From the post about widowhood below, quote the passage that starts at the words "Footsteps in the" and ends after the words "meander, I hope.", copying it word for word.

-- DOCUMENT start --

Footsteps in the snow
I’ve been doing a lot of reading at the young widows bulletin board, and it has me doing a lot of thinking. More thinking than writing, which explains my absence from here, but I thought I’d try tonight to give some shape to what I’ve been mulling. You’ll forgive me as I meander, I hope.
I realize that while I am a widow from an emotional standpoint, a widow of the heart, the lot of an actual widow who was married to her beloved is very different from mine. For many of them, not only were their hearts broken and worlds turned upside-down, but the loss of a spouse brought huge burdens of settling estates, financial problems from the loss of an income earner, single parenting, and a whole host of issues related to the legalities of a death in the family that I did not have to deal with. In addition to those, some have had to deal with criminal investigations and lawsuits on top of everything else. One poor woman recently received a letter from the police station, addressed to her husband, to come pick up his “belongings.” The belongings in question were the gun and a single shell casing he’d used to kill himself. Horrible. I cannot imagine. And I tend to feel that those things made their grief worse, or perhaps more complicated and frequently deferred might be more accurate; I’m guessing. They did not have the luxury of focusing on their grief, even though it was the only thing they could think about.

-- DOCUMENT end --
-- ROWS start --

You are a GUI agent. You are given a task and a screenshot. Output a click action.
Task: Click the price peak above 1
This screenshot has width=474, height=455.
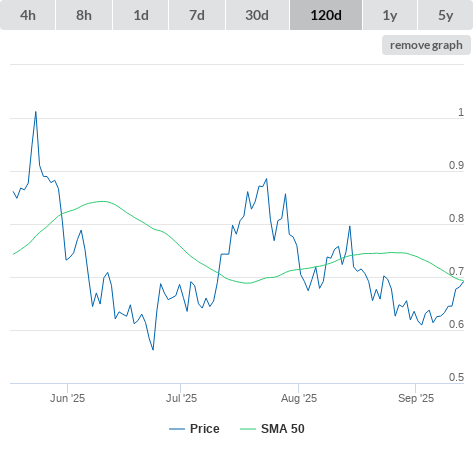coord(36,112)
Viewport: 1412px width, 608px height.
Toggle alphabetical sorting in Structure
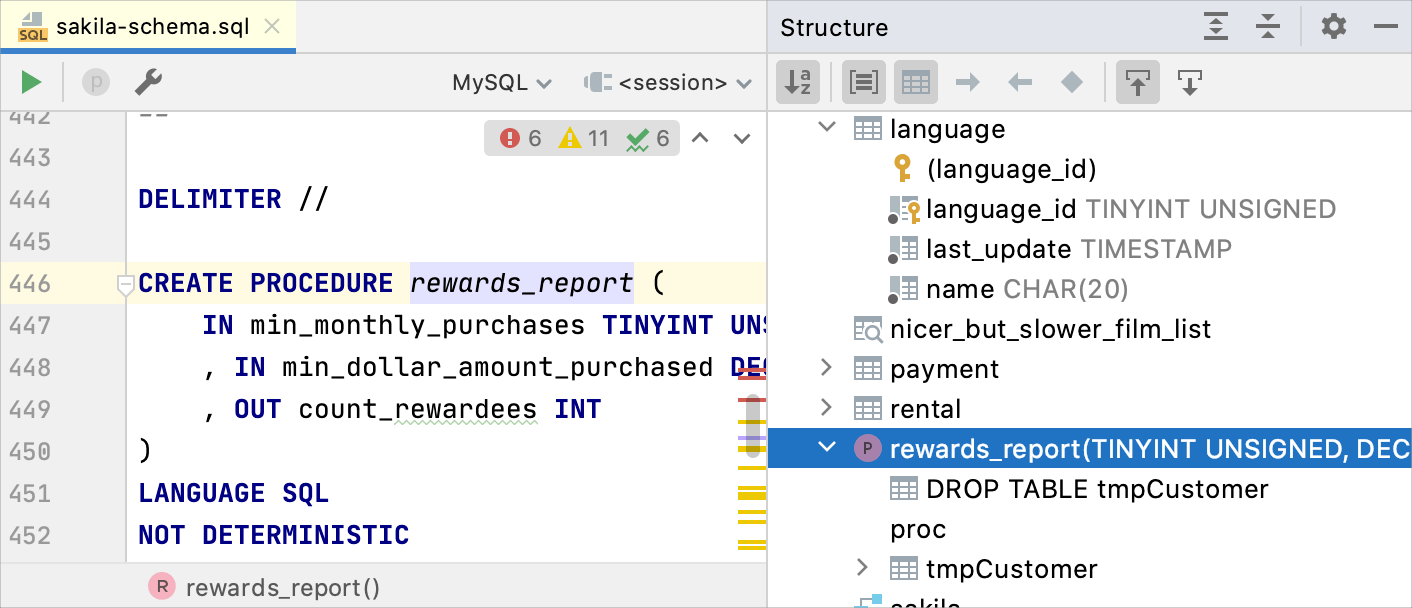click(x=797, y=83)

-- ROWS end --

# ANSWER TO THIS EXERCISE
Footsteps in the snow
I’ve been doing a lot of reading at the young widows bulletin board, and it has me doing a lot of thinking. More thinking than writing, which explains my absence from here, but I thought I’d try tonight to give some shape to what I’ve been mulling. You’ll forgive me as I meander, I hope.